I'm thinking all this while I'm waving the phone away from my ear. I don't want to know the story, but I do want to catch when she finishes her story so I can say, "Yeah." 'Cos I'd hate to hurt her feelings by making her think I didn't listen. What is wrong with me, people?

After I managed to be monosyllabic enough to get her off the phone, I texted my BFF. I said that sitting through one of my mother's stories is so painful that, "It's like an assault." And then I realized...it *is* an assault. It's the only thing she can do to me. She's angry about the fact that I avoid her and ignore her and I'm moving and Lord only knows what else, so she punches me with her words. My God. I have got to save me.

My shrink and all of my friends and my husband--in other words, people who genuinely love me--want me to walk away. Just walk away and change my phone number. My mother hints that there are family members who think that I am terrible for how I behave toward her--I don't call, I don't write. I have yet to slap her, even though when she tells me I've gained so much weight I "don't look like yourself anymore" I do imagine it. I have decided that I really don't give a shit what they think. 

But why not walk away? Well, as my friend Ashley told me, "You're better than that." Yes, I guess that's it. But then I wonder if I'm just acting out my mother's martyrdom. I learned from the best.

God, I would love to walk away. I've walked away before. The only reason we still talk is because after a blessed year of not having her in my life, she called. She had been diagnosed with multiple sclerosis. And I didn't think it was right to not be there for her. 

What I didn't know is that the woman who repeatedly told me to "buck up" during my childhood, would not buck up. Only for a short time did she take the treatments that would have slowed progression of the disease. It was too much trouble to ask my flaky aunt to give her the shots, the shots hurt, they made bumps under her skin...there were a million excuses. So her disease progressed rapidly and when I realized she had no qualms about asking me to wipe her ass, well, that's when I said, oh, no. I ain't doin' that. 

I didn't know that she wouldn't take any steps to lessen the impact of her disease on herself or me. I won't go into that because you don't need to hear about my mother's bowel and bladder problems and her hemorrhoids. But, take my word for it, she won't take care of what can be taken care of because, well, I don't know why. That's the part of the story where she bursts into tears and says, "I can't talk about it." 
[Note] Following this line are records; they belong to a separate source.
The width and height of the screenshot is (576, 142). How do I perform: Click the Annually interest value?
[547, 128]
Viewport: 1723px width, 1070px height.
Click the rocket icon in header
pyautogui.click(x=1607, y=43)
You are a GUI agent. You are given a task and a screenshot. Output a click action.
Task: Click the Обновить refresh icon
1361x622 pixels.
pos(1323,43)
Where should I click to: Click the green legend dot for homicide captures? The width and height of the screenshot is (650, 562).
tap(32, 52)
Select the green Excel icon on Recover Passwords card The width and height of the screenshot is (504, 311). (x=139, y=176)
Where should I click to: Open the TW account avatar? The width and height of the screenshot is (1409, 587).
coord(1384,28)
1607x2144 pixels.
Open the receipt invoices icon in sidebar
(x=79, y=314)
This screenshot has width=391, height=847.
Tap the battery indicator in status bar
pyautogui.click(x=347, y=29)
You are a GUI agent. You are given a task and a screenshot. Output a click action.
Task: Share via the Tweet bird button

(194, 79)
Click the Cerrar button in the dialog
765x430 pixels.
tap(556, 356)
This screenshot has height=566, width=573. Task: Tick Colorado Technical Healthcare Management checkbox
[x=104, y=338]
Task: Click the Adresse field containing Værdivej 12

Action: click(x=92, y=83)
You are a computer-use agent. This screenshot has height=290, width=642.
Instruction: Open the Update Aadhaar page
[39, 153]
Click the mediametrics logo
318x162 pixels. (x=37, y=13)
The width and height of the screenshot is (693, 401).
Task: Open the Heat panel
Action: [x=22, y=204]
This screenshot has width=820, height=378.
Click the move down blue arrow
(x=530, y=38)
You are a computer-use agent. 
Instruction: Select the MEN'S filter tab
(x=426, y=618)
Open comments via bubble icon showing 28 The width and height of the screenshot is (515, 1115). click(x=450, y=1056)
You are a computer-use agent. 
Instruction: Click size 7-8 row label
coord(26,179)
When I stopped coming to her place every day and made sure she had attendants to service her, oddly enough, she was able to wipe her own ass. Funny how that works. Yeah, she had me coming over to her house every day because her wound care physician was a male and while she liked him well enough, she didn't want to be left alone with him. She wanted me to protect her. I don't think she ever understood why that pissed me off beyond belief.

So, I'm at a crossroads. I could walk away. I could leave her to her own devices. Alienate my family, yes, but live without ever hearing another story about my father. Is that a change I'm willing to make? A risk I'm willing to take? I'm thinking about it.
*Names here are changed to protect the innocent.